Getting there:It takes less than two hours to reach La Digue by ferry from Victoria on the main island of Mahé, and just 15 minutes by ferry from Baie Ste Anne in Praslin.
An enclosed cove beach with shallow deep blue waters, Playa Balandra is one of Mexico’s most uniquely beautiful beaches. Apart from enjoying the views, this is also very much an activity-oriented beach with kayaks and stand-up paddleboards available for rent. Beachgoers can also explore tide pools and hike to neighboring coves. A protected area surrounded by arid, cacti-covered mountains, the beach is part of the azure Balandra Bay, which has glass-clear waters and white sands.
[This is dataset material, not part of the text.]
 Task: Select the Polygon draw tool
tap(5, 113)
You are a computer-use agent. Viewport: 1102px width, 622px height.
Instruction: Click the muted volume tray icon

Only 450 people are currently allowed on this beach per day, so it never feels too crowded, but it’s still best to get there early to secure a time slot (either 8am-noon, or 1-5pm). The first Sunday of every month is exclusively reserved for locals, so make sure you plan your beach day in advance. Note that beach chairs and umbrellas are available to rent, but there are no other facilities.
Getting there: Make the 30-minute drive north from La Paz in a hire car or catch a bus from the La Paz Malecón bus station, with departures roughly every two hours from 9am.
With its soft sands, sparkling waters, and wind-carved dunes set against a backdrop of Morocco and the Strait of Gibraltar, it’s easy to see why Punta Paloma is one of the most seductive beaches in Spain. The deep blue Atlantic provides excellent water for swimming, the dunes offer dazzling views, and this beach even sports natural mud baths where you can paint your skin with mineral-rich mud. There are several walking and horse-riding routes along the surrounding hills, some of which lead you to sights such as the prehistoric Los Algarbes necropolis. If you’d rather stick to the beach, there are several opportunities for kitesurfing rentals and lessons. Or, if you prefer sticking to the sands and watching the waves, you’ll likely also catch a glimpse of dolphins, whales, migratory birds, and maybe even a turtle.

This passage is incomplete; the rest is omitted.